Sort of a weird reverse here, I am uncomfortable being touchy feely, but often situations seem to warrant it. Like where I tell a family their loved one has died they reach up and hug me. Totally appropriate, totally makes me uncomfortable, how long do we hug, when do I pull back, is it a full body press or a lean in non-sincere thing? I try to do compassionate touching, but it just feels so awkward to me. You know, the pat on the hand as the wife of 55 years tells me how strong her dying husband is, that kind of thing. You'd think after 30 years in nursing I would be better at it ?

Cheers

Specializes in ER.

I guess my conflict about this is, there are some people I am on occasional touching terms with. But this evolved over time. But, when someone gets familiar too quickly, it's intrusive and invasive of my bubble.

If I tell this gal 'no touching', then she sees me exchange an occasional touch with another coworker, it would make her feel disliked or left out.

I guess I feel like the touchy feelies devalue touching by doing it all the time. To me, it is more meaningful and not done lightly or indiscriminately. If you do it all the time, it isn't very special.

Specializes in PICU.
3 hours ago, Emergent said:

I guess my conflict about this is, there are some people I am on occasional touching terms with. But this evolved over time. But, when someone gets familiar too quickly, it's intrusive and invasive of my bubble.

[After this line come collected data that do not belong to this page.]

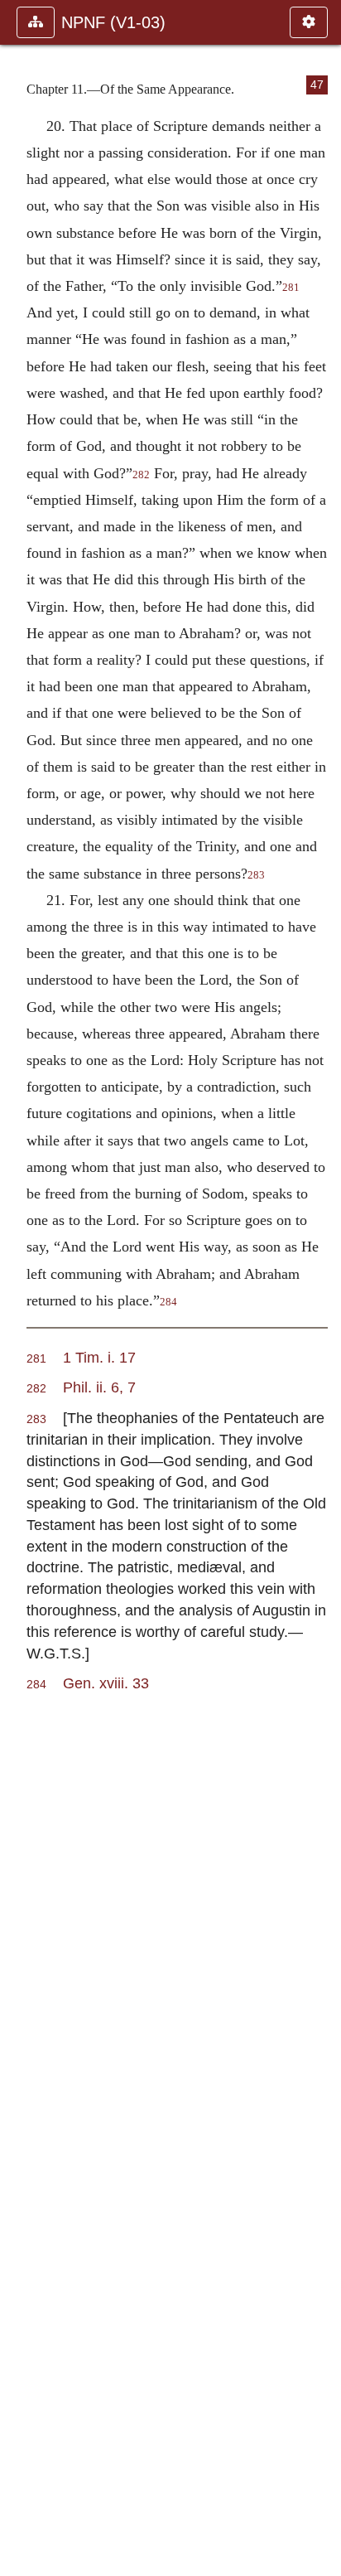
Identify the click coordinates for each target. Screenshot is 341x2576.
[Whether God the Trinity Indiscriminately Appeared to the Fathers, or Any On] (19, 1288)
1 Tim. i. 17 (99, 1357)
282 (141, 475)
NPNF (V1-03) (113, 22)
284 (168, 1302)
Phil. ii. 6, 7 (99, 1387)
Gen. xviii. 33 (106, 1683)
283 (256, 875)
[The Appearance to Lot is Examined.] (322, 1288)
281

If I tell this gal 'no touching', then she sees me exchange an occasional touch with another coworker, it would make her feel disliked or left out.

I guess I feel like the touchy feelies devalue touching by doing it all the time. To me, it is more meaningful and not done lightly or indiscriminately. If you do it all the time, it isn't very special.

The part I bolded is what you should then say. Put like this, it really says it all, especially your feelings towards touch. I think if phrased like this, it gives you the option to extend a touch if and when you are ready for that level of familiarity. Just let her know with those words.